Still —– seems the focal point of my life. My mental life, my emotional life, even though we are not together. I still orbit around her star, a distant orbit, but quite happily so. I cannot give her what she needs, and cannot be the man she wants—any man who can be the man his woman wants is not really a man, surely. Less than a man. A castrated man. An emasculated man. The type of man who is taking over Europe, at least, unfortunately. “Snowflake” man, if I have understood the meaning of this phrase correctly. 120. Any man who can be the man his woman wants him to be is a man who I instinctively, perhaps stupidly, lack respect for. A nice man, for sure. And I envy him his happiness and his contentment to be with the woman he so patently loves. Yet nice, it can never be me. Never.
I still wear my ring, because it is the only thing I have ever achieved in my life (even though she says she flushed her one down the lavatory). I found a woman I loved, who loved me back, and wanted to put a ring on my finger. I cannot see any other achievement in my life apart from that. I do have a good job now–£–,000 a year; that means an awful lot to me, too. Belgian soldiers on the streets of Brussels fascinate me; they don’t look like Belgians. They are too tall, too strong, too muscular. They look like an alien species. I never see Belgian men like this normally. In London it is different. You see lots of tough, brawny, tall, strong men in their office suits and ties; but in Belgium I never see men like this, except the soldiers.
The only regret I feel from my marriage is that we did not make Phoebe. I feel like she must be angry at us, “mummy and daddy, why have you still not made me yet! I would love you so much!”. And she would be a lovely quiet little girl, like her daddy, not loud & manic like her mother.

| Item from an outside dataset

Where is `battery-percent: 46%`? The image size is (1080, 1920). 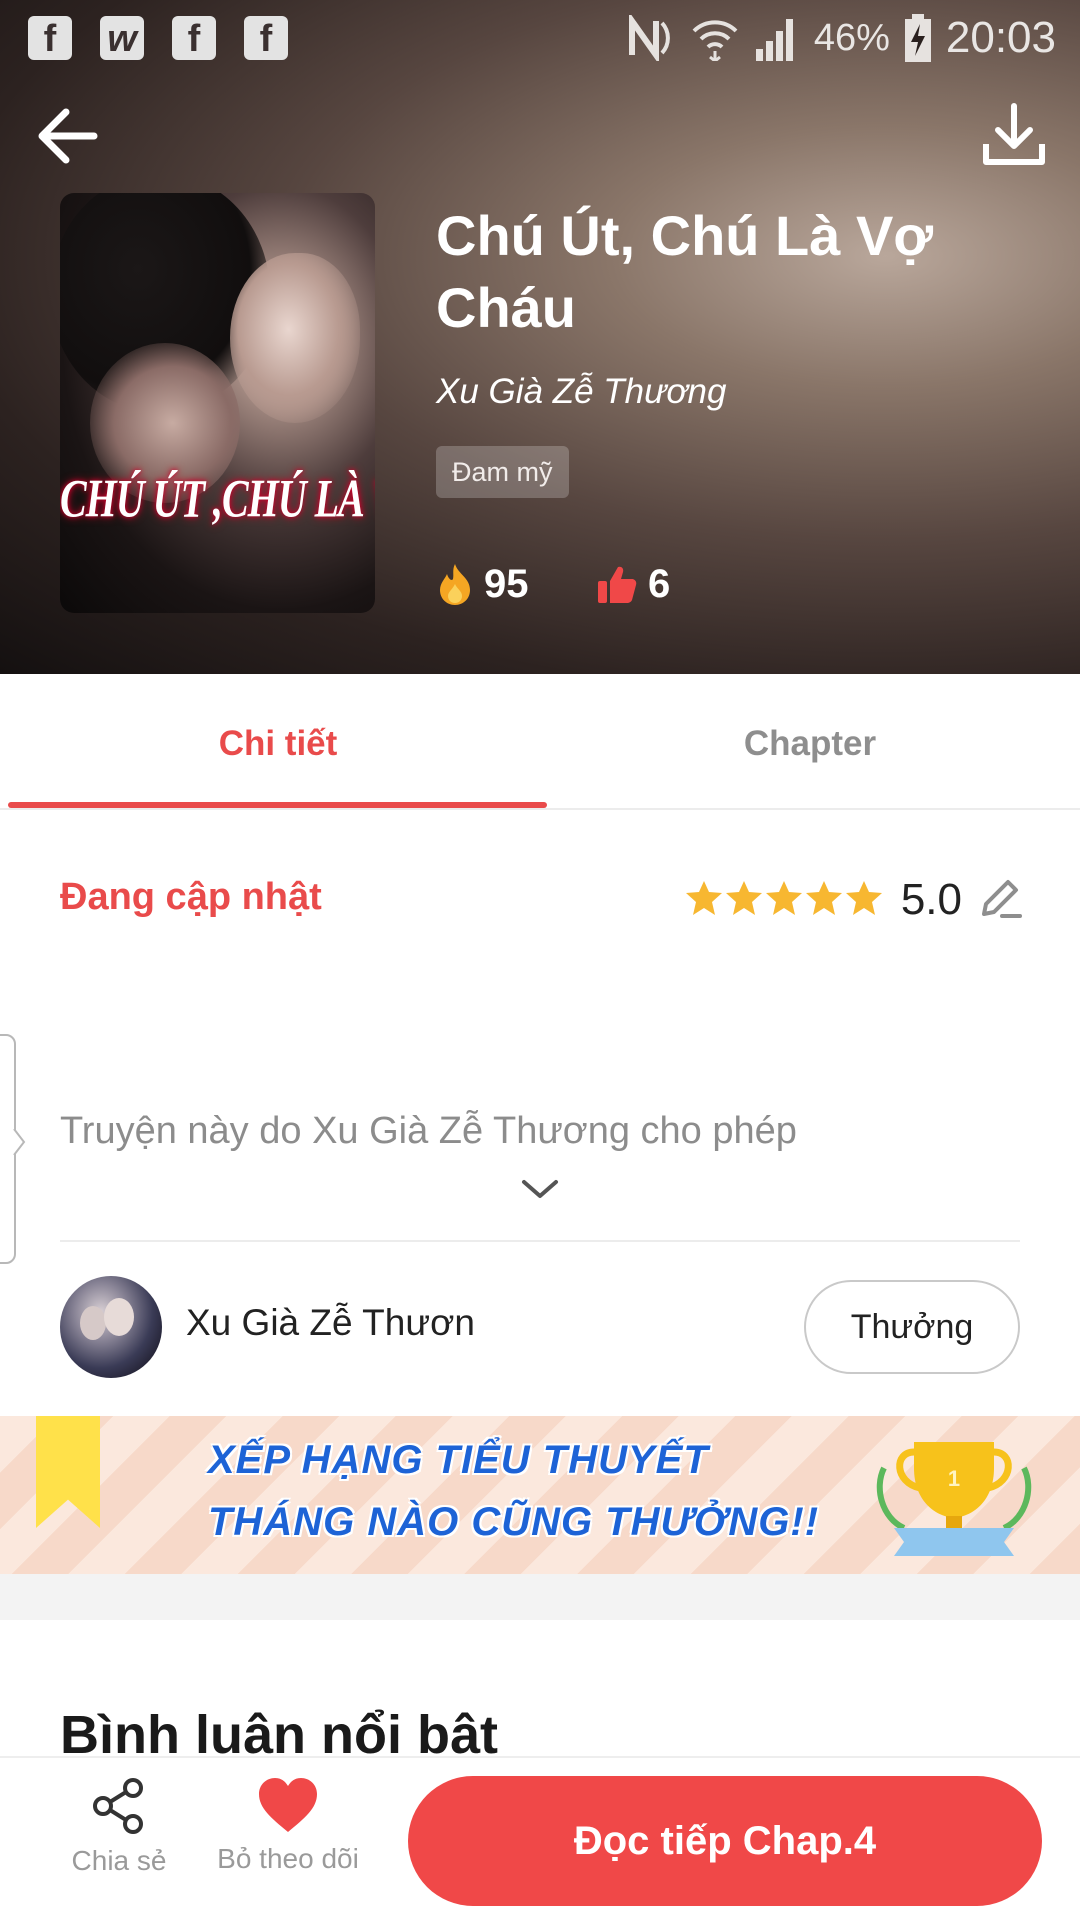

I have the horrible feeling that if I ever did have a child with another woman, I would never really love her, because I should have made her with ——. I love Phoebe like a real child.
When you’ve climbed Mount Everest, you’ve done it all. The funny thing about my climbing career, though, is Everest was the first mountain I climbed. So I started with the best, and was happy to retire after that.
I feel no craving whatsoever for another relationship. It is one of those things you should definitely do once in your life, like climbing Mount Everest or going to the Moon, but you wouldn’t want to do it a second time. I never feel lonely anymore. I still feel married to my wife, even though I have not seen her for 300 days. In fact our marriage feels happier than ever. We email each other now & again, keep in touch. It feels a perfect relationship. If only all marriages could be as happy as this. She makes no demands on me and I make no demands on her.
Why do I still wear my ring? If I took it off it would feel to me like I was repudiating, and rejecting that part of my life, as being something wrong, and a mistake. But it was not wrong and it wasn’t a mistake, and I have not a single regret about that part of my life. That woman remains the greatest thing that has ever happened to me, the lodestone of my life—till the day I die. When I die and you cut me open, you will find she runs through me like the words in a stick of Blackpool Rock. Yet the more I came into my true self, the more I became not the man she wanted me to be, so we can only go our separate ways. For me, I am happy she is safe and looked after. This gives me even greater relaxation to continue to grow into my true self, without worry, without guilt. So, 6th can.